2) Tyler Durden disse em Clube da Luta: "As coisas que você possui acabam possuindo você". Ser colecionador é algo que se encaixa neste conceito, já que você se torna escravo do colecionismo. Além dos filmes, coleciona CDs ou algo relacionado à 7ª arte?
P.B.: Sim, coleciono principalmente filmes. Música é importante pra minha vida, ouço músicas o dia inteiro e pesquiso sons obscuros, mas não chego a colecionar. Cheguei a colecionar quadrinhos (somente os títulos brasileiros de horror e sci-fi, tenho verdadeira aversão a super heróis e produções estilo DC ou Marvel), mas depois de um tempo troquei a coleção inteira por filmes obscuros europeus e japoneses com um português (isso foi uma era pré-internet).
Acabei ficando apenas com alguns títulos que tinha coleções completas, como a Spektro da editora Vecchi que foi a maior e melhor e mais fantástica publicação nacional, aliás, em 2001 lancei o longa-metragem “Raiva” onde um trio de bandidos rouba uma coleção de revistas “Spektro” (é minha coleção pessoal que aparece no filme).
M.V.: E sua loja vende estes tipos de artigos, o que é bem bacana.
Estou trabalhando com lobby cards, pôsteres de cinema, revistas de cinema, livros de cinema, literatura fantástica, bonecos, música underground, trilha sonoras, DVDs da Versátil e Brookfilms, DVDs fora de catálogo, quadrinhos, fotonovelas raras, e toda uma gama de outros produtos relacionados a este universo maravilhoso que é o cinema fantástico e as artes independentes.
Se você ficou curioso acesse nosso site de vendas: www.lojamondocult.com.br ou, se estiver em Porto Alegre, nos visite na loja física na Rua Riachuelo 1334, sala 106, Galeria São Marcos, centro. E, sempre lembrando, estamos com espaço pra artistas independentes, bandas, maquiadores e quem mais produzir arte fantástica, podemos ajudar a divulgar, vender e lançar seu produto. Também aceitamos coleções para venda consignada e compramos/trocamos material raro.

○ ○ ○ ○ ○ ○ ○

**Instruções**
[A] De acordo com a entrevista, por que ser colecionador se encaixa no conceito da frase de Tyler Durden citada de Clube da Luta?
[B] Reproduza fielmente as linhas da listagem que começam na linha com "121) in the screenshot?" e seguem até a linha com "coordinates (222, 494).", incluindo ambas.
A entrevista acima não tem relação alguma com a listagem.

Entradas de um conjunto de dados:
○ ○ ○ ○ ○ ○ ○

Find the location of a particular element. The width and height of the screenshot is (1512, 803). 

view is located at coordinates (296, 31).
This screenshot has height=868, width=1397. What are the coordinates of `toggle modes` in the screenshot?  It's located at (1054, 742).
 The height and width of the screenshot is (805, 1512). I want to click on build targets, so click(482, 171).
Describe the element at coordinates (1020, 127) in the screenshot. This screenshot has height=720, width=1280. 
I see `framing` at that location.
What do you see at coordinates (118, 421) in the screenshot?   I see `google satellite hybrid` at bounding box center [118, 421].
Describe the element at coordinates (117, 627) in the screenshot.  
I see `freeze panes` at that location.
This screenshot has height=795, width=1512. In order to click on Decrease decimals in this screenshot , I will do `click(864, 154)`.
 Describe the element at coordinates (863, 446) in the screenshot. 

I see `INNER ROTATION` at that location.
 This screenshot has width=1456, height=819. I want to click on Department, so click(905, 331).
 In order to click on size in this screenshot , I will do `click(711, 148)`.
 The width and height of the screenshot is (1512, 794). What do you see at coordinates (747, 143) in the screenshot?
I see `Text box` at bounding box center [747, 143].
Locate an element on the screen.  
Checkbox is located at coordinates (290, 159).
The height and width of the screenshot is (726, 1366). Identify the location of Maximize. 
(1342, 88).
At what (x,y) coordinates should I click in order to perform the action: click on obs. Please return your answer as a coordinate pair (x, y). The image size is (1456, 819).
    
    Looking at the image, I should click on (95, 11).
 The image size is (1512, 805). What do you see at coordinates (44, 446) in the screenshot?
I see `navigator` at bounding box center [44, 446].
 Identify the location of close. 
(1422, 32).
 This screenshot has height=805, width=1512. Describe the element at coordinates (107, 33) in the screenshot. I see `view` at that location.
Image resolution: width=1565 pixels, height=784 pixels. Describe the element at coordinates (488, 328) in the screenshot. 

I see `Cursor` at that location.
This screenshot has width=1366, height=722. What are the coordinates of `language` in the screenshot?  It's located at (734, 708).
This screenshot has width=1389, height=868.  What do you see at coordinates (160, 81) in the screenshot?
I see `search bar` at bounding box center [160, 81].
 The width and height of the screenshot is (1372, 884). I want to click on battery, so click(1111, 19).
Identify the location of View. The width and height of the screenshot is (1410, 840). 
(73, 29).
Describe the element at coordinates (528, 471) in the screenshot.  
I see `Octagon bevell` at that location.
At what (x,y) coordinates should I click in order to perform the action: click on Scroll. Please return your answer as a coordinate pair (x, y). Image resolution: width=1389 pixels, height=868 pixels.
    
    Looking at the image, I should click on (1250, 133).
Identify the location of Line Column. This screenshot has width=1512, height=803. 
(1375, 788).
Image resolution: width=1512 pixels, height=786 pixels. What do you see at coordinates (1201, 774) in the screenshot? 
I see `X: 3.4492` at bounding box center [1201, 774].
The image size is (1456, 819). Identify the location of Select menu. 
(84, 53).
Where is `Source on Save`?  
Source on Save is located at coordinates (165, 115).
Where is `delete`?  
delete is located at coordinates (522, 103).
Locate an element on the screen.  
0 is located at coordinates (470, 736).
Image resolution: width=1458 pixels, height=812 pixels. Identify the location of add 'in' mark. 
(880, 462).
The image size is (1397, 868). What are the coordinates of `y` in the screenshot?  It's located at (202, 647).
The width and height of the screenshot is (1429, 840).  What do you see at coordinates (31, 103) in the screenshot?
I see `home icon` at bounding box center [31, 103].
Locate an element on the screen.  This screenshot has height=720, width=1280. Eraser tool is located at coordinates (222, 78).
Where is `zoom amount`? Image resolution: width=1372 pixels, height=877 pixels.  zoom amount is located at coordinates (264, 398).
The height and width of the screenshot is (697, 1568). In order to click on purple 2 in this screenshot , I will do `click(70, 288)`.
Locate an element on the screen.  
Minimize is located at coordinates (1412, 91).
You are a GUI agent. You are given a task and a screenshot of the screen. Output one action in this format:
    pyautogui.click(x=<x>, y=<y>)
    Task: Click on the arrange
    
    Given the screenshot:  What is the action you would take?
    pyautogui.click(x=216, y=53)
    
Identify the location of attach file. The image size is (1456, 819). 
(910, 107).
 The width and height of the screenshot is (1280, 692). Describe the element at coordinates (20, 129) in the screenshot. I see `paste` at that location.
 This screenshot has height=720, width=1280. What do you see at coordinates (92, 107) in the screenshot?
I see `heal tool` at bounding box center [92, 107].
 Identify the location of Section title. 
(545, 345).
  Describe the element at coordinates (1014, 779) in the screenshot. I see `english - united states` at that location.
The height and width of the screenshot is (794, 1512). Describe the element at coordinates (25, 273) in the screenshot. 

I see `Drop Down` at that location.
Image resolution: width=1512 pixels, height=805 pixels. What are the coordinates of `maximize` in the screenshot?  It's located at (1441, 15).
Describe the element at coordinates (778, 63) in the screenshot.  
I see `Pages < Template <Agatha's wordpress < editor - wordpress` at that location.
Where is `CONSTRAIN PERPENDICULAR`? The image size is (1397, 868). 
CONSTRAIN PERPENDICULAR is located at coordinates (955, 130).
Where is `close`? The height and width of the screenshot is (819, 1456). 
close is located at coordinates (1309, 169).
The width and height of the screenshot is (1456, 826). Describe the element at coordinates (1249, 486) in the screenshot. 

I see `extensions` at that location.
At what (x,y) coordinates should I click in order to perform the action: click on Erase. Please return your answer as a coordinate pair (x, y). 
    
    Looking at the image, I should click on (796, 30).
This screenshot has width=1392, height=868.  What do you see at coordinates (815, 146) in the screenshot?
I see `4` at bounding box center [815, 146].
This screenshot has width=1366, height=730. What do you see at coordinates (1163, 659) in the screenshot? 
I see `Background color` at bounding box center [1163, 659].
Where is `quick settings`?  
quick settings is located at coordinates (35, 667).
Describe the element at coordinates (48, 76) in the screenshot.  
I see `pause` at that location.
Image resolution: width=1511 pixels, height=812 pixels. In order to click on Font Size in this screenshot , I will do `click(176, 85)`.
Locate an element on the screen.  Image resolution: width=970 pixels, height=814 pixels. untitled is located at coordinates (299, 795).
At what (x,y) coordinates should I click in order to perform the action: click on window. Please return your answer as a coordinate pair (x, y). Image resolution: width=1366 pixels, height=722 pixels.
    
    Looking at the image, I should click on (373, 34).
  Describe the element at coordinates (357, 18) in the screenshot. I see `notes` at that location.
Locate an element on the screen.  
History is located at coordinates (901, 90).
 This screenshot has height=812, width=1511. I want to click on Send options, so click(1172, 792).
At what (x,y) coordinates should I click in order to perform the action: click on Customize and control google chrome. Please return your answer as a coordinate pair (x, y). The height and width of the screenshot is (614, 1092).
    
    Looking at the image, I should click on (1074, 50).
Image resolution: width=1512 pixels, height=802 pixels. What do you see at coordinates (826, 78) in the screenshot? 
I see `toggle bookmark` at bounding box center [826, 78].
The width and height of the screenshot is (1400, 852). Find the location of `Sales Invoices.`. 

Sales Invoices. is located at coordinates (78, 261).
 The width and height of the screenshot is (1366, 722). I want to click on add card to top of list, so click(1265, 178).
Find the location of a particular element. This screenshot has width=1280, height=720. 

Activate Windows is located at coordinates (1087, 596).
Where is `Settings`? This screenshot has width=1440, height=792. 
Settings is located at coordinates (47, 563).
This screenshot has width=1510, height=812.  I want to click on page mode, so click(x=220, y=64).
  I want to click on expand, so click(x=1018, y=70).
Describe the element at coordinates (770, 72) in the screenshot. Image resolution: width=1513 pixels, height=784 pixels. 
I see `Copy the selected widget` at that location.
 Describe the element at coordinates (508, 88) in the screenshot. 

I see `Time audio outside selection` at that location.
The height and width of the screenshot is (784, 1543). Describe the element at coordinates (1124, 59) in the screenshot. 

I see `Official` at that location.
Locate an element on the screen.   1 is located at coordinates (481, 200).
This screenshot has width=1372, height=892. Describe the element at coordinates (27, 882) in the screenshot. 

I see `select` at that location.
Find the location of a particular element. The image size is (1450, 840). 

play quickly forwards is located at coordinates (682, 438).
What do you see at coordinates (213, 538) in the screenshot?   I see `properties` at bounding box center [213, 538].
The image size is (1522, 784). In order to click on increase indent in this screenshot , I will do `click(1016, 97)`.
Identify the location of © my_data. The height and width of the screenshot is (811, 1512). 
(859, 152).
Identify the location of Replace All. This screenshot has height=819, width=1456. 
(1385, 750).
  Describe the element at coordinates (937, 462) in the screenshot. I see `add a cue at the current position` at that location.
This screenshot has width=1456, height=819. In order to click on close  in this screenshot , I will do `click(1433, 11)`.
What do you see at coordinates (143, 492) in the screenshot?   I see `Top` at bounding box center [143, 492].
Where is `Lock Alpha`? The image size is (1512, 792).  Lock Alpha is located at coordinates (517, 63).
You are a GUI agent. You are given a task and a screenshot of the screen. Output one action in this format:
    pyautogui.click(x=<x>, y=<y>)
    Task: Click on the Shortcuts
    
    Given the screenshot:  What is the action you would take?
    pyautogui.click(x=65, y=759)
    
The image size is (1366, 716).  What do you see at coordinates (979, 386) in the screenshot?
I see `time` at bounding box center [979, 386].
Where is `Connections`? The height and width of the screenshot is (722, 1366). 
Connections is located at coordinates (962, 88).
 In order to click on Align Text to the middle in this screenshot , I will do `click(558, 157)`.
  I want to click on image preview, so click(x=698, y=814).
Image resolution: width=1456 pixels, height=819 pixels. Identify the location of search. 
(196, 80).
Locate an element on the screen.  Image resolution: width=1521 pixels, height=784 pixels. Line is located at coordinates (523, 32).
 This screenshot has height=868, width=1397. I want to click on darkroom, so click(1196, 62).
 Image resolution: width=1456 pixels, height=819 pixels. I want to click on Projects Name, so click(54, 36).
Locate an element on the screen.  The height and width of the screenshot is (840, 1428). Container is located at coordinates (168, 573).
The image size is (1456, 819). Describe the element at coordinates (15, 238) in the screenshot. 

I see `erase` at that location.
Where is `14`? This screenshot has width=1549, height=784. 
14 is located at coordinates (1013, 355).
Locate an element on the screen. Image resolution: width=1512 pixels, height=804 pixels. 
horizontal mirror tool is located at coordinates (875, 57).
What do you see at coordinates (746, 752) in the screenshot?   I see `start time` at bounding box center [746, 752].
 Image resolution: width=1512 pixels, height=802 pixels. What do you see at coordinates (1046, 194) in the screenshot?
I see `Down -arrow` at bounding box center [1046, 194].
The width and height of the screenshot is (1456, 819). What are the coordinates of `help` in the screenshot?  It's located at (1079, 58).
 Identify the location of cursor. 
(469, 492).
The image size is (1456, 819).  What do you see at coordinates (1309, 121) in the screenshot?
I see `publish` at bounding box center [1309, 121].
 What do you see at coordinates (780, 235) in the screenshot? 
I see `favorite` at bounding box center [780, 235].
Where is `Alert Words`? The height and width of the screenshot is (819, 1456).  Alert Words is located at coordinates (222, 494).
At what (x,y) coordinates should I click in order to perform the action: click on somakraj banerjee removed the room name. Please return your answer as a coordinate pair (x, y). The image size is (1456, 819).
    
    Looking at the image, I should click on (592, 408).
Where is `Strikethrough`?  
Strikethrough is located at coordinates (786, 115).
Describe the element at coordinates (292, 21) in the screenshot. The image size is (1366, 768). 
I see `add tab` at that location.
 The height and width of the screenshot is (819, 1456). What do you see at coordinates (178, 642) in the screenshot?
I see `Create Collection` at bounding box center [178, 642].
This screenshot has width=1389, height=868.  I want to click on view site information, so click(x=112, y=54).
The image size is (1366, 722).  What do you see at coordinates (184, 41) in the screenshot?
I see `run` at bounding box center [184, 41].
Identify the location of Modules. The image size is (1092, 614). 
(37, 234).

○ ○ ○ ○ ○ ○ ○

**Respostas do exercício**
[A] Porque quem coleciona acaba se tornando escravo do colecionismo. Assim, as coisas que a pessoa possui passam a possuí-la.

[B]
The image size is (1456, 819).  What do you see at coordinates (1309, 121) in the screenshot?
I see `publish` at bounding box center [1309, 121].
 What do you see at coordinates (780, 235) in the screenshot? 
I see `favorite` at bounding box center [780, 235].
Where is `Alert Words`? The height and width of the screenshot is (819, 1456).  Alert Words is located at coordinates (222, 494).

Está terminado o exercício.